_DIRECTIVE_: Render the lines between the line containing "Installation Instructions (64, 1250)" and the line containing "[Instagram] (457, 616)", inclusive, as a Markdown table with columns Row and Line, numbering the rows and skipping blank lines.

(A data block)
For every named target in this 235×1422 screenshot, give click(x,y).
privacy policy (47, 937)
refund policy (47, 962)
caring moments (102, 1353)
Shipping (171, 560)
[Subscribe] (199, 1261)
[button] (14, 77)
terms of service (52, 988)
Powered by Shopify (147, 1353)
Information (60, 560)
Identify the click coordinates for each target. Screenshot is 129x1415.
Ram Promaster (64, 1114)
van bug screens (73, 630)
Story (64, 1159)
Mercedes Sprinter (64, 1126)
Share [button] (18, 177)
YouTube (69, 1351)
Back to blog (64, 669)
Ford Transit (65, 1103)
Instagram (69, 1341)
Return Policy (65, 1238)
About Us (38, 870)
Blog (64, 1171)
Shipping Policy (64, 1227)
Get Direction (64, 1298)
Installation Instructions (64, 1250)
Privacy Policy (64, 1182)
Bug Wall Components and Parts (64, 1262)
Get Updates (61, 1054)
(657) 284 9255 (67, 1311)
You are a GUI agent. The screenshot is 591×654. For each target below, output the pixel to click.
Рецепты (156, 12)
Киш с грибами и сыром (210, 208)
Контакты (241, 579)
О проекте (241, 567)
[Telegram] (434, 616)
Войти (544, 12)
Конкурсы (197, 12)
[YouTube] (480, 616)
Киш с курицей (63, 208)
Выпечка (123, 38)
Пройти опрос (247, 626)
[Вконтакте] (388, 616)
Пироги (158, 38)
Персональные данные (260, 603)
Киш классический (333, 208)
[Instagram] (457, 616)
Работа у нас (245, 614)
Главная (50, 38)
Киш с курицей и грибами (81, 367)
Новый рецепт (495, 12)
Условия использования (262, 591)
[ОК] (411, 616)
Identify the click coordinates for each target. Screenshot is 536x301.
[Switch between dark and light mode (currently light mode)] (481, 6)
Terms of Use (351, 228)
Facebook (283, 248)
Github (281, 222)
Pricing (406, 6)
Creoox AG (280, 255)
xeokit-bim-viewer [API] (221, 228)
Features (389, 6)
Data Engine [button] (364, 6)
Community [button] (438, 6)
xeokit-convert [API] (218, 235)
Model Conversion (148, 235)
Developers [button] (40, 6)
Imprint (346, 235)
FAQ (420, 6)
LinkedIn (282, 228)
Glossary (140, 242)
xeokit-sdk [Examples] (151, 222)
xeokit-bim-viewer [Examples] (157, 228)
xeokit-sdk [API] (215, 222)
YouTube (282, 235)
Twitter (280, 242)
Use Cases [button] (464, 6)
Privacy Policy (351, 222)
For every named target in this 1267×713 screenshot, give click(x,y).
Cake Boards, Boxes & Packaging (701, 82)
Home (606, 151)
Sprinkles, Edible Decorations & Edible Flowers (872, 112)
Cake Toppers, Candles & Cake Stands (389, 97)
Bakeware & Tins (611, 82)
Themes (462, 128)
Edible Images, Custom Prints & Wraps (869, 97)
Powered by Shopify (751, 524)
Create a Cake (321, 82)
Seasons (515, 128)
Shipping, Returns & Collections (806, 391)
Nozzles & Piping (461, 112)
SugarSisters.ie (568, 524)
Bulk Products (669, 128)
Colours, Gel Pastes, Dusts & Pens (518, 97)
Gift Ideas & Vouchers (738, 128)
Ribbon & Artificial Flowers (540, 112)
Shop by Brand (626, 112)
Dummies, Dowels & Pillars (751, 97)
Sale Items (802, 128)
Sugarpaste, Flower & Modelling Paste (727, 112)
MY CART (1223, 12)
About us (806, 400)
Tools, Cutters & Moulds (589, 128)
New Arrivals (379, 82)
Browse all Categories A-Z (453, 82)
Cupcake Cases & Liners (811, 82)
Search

_ANSWER FOR THE TASK_:
| Row | Line |
|---|---|
| 1 | Installation Instructions (64, 1250) |
| 2 | Privacy Policy (64, 1182) |
| 3 | Bug Wall Components and Parts (64, 1262) |
| 4 | Get Updates (61, 1054) |
| 5 | (657) 284 9255 (67, 1311) |
| 6 | You are a GUI agent. The screenshot is 591×654. For each target below, output the pixel to click. |
| 7 | Рецепты (156, 12) |
| 8 | Киш с грибами и сыром (210, 208) |
| 9 | Контакты (241, 579) |
| 10 | О проекте (241, 567) |
| 11 | [Telegram] (434, 616) |
| 12 | Войти (544, 12) |
| 13 | Конкурсы (197, 12) |
| 14 | [YouTube] (480, 616) |
| 15 | Киш с курицей (63, 208) |
| 16 | Выпечка (123, 38) |
| 17 | Пройти опрос (247, 626) |
| 18 | [Вконтакте] (388, 616) |
| 19 | Пироги (158, 38) |
| 20 | Персональные данные (260, 603) |
| 21 | Киш классический (333, 208) |
| 22 | [Instagram] (457, 616) |